Está servido?


A lembrança da comida caseira lá dos distantes anos 1970 e 1980 ainda me traz saudade e água na boca. Na sala de jantar da minha infância e adolescência em Curvelo, no sertão mineiro, a família se reunia todo santo dia para as refeições, com o sabor especial e o saber sofisticado do que então nos parecia trivial.

Sobre a mesa, com forro estendido e descansos de panela feitos de peças de madeira trançada, pousavam fumegantes preciosidades gastronômicas, comuns a praticamente todos os lares da cidade. Sempre houve couve e outras rimas para nos fazer partilhar do mesmo paladar e de certo orgulho doméstico.

O cardápio regular do almoço trazia arroz branco, feijão carioca ou tutu, folhas refogadas, mandioca frita ou cozida e amanteigada, bife de boi ou porco, quiabo que baba, batata-doce, cará ou inhame, repolho, farinha de mandioca, frango na panela de pressão, torresmo, maionese com ovo cozido, linguicinha e farofas. Tudo feito na banha.

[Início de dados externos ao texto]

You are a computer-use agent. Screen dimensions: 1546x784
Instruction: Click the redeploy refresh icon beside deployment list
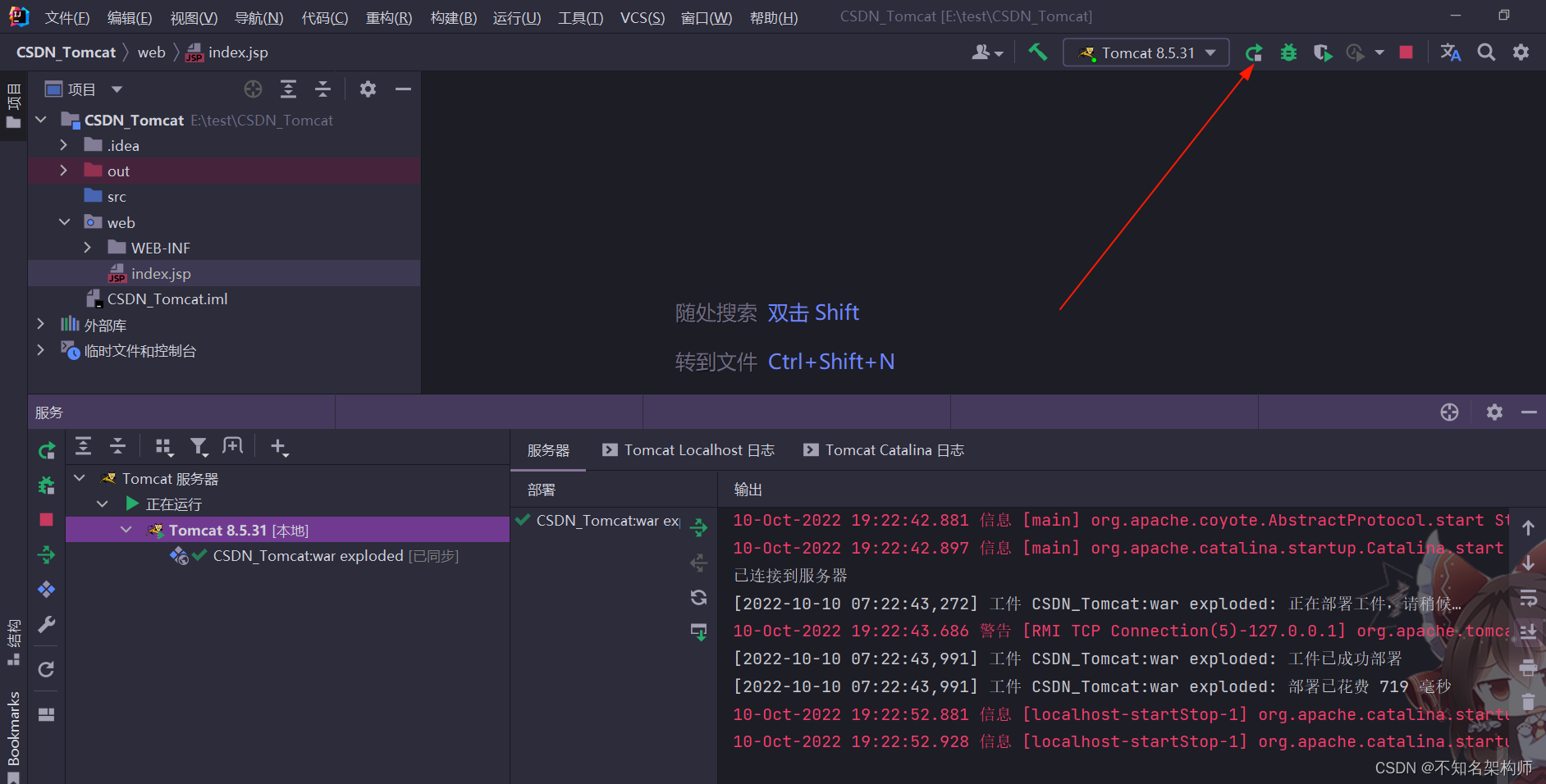698,598
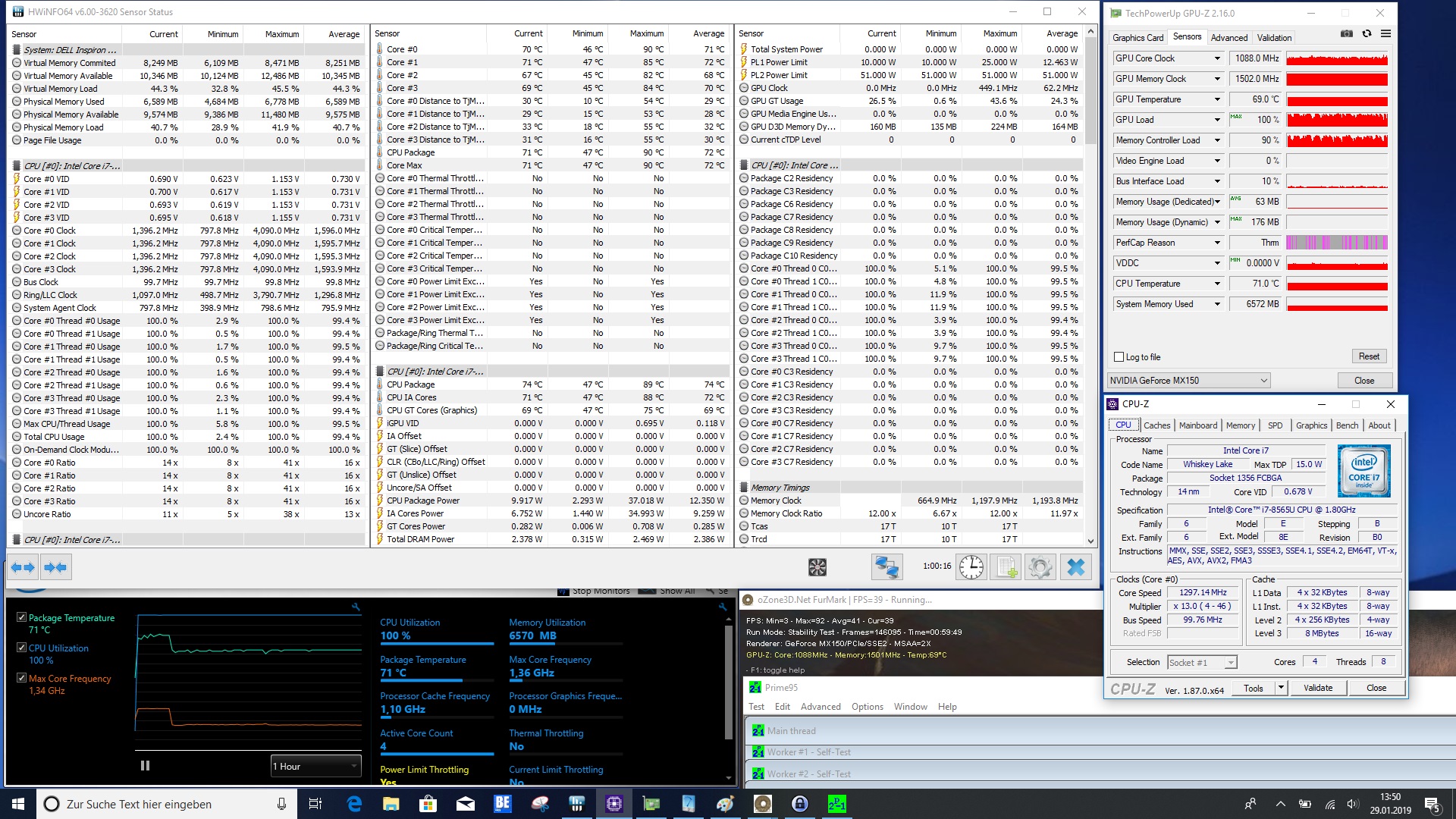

Antes de esses pratos renderem mexidos e mexidões para o jantar, apareciam também omeletes de espinafre e bolinhos fritos. À noite, a opção mais leve podia ser um mingau com cubinhos de queijo branco, sopinha de macarrão de letrinhas com batata ou algo saído da velha sanduicheira de fogão.

As iguarias de domingo eram um capítulo à parte: o generoso arroz mexicano com banana e tudo mais, o salpicão de frango, o bolo de carne, o quibe cru de Benjamim Chamone e, conforme a época, o arroz com pequi. Sem falar nas lasanhas de presunto e queijo e nas tortas salgadas.

E as sobremesas? Um espetáculo! Doce de leite da roça, doce de laranja-da-terra, doce de figo, flans e gelatinas e compotas de outras maravilhas, como pêssego em calda. A tortinha de amendoim moído com biscoito maisena era uma preciosidade, assim como os amores em pedaço de dona Arminda.

Claro que, além disso tudo, surgiam as receitas especiais dos velhos cadernos das vovós e as contribuições que parentes traziam para completar ceias e almoços de casamento, primeira comunhão, Natal e Ano-Novo. Meu Deus, que coisas boas! Servido?